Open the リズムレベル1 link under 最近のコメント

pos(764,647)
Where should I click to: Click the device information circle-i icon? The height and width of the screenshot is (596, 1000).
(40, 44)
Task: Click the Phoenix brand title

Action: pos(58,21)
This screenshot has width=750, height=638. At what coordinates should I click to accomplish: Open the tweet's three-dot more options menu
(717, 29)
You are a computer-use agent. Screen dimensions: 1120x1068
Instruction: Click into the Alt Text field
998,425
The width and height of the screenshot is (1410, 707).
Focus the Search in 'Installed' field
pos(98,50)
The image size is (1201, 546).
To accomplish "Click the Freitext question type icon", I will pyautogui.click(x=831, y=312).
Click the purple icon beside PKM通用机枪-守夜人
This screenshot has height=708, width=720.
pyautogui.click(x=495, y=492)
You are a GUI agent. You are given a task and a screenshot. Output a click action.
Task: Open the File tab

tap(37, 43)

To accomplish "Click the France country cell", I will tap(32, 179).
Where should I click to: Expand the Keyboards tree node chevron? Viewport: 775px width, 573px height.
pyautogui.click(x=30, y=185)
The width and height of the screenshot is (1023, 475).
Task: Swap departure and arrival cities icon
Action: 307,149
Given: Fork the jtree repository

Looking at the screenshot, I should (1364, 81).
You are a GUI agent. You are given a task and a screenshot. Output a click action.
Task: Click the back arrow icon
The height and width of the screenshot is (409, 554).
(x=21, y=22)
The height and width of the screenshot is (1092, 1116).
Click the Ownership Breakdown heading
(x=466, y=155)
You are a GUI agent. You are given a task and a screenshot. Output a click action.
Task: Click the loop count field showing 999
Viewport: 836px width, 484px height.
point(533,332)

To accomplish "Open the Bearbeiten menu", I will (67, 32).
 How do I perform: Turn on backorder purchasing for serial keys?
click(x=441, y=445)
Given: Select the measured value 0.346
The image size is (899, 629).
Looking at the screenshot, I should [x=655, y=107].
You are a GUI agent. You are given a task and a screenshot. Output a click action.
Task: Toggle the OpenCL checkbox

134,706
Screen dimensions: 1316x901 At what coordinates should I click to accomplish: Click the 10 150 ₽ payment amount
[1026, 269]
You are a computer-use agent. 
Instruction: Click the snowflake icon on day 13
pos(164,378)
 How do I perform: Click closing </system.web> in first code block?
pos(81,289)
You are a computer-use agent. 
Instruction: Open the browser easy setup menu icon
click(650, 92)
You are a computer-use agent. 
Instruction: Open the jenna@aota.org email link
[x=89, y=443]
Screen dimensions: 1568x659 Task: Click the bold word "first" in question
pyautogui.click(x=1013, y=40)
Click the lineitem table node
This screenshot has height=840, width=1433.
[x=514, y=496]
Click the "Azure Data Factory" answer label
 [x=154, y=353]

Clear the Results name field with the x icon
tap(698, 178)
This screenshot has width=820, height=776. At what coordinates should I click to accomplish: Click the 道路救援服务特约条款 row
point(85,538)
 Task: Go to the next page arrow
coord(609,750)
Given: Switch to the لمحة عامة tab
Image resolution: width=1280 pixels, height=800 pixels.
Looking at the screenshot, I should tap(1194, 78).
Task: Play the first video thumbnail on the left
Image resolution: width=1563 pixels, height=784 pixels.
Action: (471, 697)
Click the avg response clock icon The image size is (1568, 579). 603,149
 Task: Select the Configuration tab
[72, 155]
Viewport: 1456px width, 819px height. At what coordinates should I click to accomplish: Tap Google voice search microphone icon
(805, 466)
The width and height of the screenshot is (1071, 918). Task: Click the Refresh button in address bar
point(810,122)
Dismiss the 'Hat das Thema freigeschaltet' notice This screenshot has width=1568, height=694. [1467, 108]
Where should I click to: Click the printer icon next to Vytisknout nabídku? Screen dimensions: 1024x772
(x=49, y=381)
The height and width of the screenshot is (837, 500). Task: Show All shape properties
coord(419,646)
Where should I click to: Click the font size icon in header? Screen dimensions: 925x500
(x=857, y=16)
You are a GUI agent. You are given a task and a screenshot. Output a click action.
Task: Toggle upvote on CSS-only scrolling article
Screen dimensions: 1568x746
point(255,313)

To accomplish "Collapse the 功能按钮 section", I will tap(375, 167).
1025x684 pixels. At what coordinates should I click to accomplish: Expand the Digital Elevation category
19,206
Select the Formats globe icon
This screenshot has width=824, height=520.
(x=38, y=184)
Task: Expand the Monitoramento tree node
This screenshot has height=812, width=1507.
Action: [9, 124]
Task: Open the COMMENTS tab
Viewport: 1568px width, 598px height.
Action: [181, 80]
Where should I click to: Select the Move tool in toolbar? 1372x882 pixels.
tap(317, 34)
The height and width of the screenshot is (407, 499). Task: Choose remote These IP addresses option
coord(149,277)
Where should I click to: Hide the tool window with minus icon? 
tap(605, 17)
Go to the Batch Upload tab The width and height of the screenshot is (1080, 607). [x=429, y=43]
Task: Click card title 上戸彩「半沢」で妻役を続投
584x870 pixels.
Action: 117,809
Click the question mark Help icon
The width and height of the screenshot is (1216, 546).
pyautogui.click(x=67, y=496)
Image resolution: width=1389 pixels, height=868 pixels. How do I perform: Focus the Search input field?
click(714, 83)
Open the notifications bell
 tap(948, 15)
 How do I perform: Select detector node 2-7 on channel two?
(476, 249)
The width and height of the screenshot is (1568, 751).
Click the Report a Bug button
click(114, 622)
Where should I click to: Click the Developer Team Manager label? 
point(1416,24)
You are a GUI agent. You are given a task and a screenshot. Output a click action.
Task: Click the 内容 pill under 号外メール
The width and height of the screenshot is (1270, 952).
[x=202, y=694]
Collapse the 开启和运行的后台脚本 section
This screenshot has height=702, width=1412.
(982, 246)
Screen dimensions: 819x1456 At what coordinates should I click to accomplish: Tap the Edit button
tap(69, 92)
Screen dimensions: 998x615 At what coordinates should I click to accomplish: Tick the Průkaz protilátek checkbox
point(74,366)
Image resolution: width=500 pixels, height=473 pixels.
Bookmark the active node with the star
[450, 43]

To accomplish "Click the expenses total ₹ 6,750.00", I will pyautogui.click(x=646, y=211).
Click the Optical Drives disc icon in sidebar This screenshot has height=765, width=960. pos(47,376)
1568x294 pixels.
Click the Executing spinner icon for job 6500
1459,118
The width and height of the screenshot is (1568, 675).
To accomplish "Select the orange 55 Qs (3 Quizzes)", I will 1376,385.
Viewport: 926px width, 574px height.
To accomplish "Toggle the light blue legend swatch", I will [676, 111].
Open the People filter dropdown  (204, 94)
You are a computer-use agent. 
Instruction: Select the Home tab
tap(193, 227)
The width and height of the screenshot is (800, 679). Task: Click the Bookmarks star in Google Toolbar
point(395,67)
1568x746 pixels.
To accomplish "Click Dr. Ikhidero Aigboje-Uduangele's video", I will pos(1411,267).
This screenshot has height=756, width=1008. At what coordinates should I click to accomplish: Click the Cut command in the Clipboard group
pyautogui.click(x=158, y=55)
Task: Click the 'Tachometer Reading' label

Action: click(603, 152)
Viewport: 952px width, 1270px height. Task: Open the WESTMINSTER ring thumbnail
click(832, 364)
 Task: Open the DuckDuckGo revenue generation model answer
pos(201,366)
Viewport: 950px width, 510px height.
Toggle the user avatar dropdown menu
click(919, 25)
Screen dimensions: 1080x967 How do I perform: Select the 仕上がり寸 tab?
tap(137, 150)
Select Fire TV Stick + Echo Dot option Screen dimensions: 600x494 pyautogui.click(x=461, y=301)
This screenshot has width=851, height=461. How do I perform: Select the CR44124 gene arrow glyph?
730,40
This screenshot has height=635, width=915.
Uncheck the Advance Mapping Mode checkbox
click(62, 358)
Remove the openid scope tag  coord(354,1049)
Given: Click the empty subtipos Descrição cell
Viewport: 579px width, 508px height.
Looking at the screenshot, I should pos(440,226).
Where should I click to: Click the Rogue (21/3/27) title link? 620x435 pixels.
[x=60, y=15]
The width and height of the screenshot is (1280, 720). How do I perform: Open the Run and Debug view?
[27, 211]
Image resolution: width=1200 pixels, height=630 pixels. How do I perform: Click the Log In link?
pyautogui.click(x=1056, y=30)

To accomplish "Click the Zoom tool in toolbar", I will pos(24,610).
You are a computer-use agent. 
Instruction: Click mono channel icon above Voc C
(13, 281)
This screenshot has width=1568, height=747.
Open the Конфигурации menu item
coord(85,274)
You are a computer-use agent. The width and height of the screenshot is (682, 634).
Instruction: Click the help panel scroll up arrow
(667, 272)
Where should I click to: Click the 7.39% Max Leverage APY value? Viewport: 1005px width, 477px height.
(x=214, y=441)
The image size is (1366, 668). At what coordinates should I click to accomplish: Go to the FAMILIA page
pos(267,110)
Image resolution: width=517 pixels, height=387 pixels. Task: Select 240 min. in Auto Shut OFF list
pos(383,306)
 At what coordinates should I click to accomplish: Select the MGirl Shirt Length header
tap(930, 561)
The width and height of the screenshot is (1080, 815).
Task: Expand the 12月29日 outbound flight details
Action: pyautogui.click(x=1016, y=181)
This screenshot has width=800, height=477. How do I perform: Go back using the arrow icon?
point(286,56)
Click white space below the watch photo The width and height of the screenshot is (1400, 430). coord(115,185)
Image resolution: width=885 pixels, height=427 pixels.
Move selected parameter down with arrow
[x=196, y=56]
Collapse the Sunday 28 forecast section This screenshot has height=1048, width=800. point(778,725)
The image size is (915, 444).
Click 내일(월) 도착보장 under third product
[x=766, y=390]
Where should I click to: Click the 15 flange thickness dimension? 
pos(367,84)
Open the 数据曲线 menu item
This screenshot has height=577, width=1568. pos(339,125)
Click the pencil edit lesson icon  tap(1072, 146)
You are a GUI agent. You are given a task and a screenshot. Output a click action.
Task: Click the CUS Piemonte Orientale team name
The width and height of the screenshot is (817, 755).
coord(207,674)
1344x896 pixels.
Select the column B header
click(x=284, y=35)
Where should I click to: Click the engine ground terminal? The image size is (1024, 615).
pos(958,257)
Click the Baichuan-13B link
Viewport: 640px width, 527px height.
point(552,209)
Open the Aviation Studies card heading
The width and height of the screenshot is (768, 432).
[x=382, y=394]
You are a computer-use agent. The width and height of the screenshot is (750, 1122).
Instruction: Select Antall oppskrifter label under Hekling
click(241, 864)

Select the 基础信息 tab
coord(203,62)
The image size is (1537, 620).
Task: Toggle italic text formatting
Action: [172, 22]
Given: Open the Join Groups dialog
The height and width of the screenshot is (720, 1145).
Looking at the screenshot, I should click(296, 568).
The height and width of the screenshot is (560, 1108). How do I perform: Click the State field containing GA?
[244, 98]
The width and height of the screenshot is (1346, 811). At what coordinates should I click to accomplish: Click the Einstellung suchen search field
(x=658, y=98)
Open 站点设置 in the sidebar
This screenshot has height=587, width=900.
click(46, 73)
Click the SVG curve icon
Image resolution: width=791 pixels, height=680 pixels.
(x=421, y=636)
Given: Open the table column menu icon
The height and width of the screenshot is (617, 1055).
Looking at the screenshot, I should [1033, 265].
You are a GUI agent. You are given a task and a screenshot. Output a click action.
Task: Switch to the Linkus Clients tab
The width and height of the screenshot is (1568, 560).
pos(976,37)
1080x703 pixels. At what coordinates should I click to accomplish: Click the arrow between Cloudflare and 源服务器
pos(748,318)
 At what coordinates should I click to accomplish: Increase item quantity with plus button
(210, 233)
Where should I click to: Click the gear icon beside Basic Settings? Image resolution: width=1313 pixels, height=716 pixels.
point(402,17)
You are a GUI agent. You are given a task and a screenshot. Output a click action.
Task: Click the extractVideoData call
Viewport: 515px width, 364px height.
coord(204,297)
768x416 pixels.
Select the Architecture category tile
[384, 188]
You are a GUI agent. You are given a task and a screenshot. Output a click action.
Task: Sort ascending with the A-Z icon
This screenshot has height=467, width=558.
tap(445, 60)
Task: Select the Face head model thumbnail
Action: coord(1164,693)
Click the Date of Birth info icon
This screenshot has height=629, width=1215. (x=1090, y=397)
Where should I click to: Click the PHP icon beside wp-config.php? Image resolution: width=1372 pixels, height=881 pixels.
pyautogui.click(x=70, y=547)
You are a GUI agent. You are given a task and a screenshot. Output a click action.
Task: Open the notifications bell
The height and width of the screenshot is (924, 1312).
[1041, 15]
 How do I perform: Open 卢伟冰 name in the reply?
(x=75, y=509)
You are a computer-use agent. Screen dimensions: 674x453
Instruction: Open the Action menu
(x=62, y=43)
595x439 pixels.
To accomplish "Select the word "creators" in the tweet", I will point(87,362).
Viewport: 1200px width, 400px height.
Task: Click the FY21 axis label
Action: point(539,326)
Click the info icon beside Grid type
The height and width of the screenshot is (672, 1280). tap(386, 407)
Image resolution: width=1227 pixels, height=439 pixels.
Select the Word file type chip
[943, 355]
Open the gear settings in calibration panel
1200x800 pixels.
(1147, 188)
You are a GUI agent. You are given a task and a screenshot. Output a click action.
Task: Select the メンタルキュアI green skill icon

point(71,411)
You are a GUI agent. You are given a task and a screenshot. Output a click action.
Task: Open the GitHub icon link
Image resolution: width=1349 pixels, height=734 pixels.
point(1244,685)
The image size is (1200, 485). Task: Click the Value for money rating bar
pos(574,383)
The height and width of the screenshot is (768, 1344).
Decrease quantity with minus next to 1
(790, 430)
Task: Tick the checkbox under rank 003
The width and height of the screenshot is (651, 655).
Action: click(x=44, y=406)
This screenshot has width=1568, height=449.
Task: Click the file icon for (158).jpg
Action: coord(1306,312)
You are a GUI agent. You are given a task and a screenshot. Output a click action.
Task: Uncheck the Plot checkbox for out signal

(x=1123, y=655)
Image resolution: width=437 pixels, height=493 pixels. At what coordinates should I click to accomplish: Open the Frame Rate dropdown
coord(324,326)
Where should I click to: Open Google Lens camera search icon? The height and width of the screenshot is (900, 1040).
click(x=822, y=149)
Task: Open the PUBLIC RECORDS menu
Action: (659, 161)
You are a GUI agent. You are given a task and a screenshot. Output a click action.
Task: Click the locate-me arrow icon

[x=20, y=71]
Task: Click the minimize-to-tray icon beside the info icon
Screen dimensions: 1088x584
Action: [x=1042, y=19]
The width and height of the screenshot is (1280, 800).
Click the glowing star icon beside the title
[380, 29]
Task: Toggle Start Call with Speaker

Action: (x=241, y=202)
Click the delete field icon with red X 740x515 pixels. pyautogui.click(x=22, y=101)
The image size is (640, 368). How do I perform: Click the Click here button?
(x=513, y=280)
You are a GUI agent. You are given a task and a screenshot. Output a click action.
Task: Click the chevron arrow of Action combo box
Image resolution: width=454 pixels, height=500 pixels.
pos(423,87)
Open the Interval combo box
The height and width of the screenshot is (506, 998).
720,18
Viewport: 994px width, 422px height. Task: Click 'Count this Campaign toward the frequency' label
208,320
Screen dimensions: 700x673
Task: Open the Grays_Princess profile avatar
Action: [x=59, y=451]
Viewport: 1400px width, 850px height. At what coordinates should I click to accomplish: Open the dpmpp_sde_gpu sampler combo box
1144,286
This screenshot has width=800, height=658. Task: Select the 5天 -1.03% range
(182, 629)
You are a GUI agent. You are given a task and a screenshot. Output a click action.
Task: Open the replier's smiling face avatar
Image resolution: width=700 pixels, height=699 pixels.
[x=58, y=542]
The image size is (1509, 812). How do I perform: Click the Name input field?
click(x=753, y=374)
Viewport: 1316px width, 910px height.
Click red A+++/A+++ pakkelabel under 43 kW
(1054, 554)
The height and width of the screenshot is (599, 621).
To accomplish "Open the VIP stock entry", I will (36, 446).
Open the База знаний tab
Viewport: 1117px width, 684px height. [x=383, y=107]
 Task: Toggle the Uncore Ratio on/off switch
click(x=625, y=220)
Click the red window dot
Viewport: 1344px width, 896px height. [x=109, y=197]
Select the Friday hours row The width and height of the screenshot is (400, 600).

▸ **Instructions to follow**
Report the count of lines in the listing above that include "table", and nothing more.

▸ **Answer section**
2